▸ Goal:
Find each line of the entries below that contains the word "label" and copy those lines. Treat uppercase and lowercase as different.
— begin —
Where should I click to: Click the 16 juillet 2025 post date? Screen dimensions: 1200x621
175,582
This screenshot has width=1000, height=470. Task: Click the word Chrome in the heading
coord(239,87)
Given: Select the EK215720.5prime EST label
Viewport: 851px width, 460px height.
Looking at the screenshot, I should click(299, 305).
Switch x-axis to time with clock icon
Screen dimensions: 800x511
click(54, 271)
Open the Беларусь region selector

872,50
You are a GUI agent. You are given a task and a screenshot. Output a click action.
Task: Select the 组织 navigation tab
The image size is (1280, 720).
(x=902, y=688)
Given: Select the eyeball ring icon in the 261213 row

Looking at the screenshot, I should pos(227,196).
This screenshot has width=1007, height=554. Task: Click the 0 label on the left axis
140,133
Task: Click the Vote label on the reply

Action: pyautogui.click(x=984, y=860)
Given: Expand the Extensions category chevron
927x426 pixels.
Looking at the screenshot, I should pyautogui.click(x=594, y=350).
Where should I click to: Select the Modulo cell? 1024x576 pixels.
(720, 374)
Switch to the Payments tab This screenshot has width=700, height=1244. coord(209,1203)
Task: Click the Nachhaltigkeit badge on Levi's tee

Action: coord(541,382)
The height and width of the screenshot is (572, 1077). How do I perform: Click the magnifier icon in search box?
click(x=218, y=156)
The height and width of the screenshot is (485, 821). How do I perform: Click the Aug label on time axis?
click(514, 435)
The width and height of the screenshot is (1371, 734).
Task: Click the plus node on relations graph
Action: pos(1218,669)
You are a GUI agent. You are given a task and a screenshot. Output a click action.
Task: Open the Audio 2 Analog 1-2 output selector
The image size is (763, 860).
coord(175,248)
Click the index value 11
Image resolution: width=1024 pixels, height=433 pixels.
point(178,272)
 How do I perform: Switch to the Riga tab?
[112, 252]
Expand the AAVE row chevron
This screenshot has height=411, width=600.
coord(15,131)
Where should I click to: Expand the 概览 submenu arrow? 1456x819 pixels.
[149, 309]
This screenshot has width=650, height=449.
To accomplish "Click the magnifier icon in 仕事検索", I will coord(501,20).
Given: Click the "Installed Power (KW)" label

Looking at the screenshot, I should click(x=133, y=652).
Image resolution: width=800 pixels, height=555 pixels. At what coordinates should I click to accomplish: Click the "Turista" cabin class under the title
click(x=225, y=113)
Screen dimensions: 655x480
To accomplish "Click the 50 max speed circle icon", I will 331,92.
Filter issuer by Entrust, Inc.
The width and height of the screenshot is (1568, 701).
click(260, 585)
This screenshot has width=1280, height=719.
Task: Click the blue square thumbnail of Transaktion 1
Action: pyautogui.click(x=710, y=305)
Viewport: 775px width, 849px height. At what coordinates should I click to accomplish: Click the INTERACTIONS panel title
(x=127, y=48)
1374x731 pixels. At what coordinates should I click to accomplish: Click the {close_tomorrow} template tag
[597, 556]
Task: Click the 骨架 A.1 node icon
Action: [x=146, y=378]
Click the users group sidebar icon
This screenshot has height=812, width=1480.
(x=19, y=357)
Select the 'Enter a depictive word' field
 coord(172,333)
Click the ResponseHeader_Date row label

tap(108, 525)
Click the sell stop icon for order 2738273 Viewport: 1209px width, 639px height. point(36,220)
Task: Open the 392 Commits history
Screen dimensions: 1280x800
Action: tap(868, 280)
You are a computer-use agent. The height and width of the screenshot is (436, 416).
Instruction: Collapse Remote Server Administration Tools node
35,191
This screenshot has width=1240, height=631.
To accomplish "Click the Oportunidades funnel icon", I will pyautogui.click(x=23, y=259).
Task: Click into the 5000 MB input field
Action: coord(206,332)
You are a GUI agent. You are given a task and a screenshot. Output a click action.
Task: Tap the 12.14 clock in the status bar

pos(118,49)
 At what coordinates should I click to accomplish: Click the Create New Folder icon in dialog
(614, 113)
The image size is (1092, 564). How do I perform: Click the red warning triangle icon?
— end —
▸ Exercise response:
Given: Select the EK215720.5prime EST label
This screenshot has width=1007, height=554. Task: Click the 0 label on the left axis
Task: Click the Vote label on the reply
The height and width of the screenshot is (485, 821). How do I perform: Click the Aug label on time axis?
Given: Click the "Installed Power (KW)" label
Click the ResponseHeader_Date row label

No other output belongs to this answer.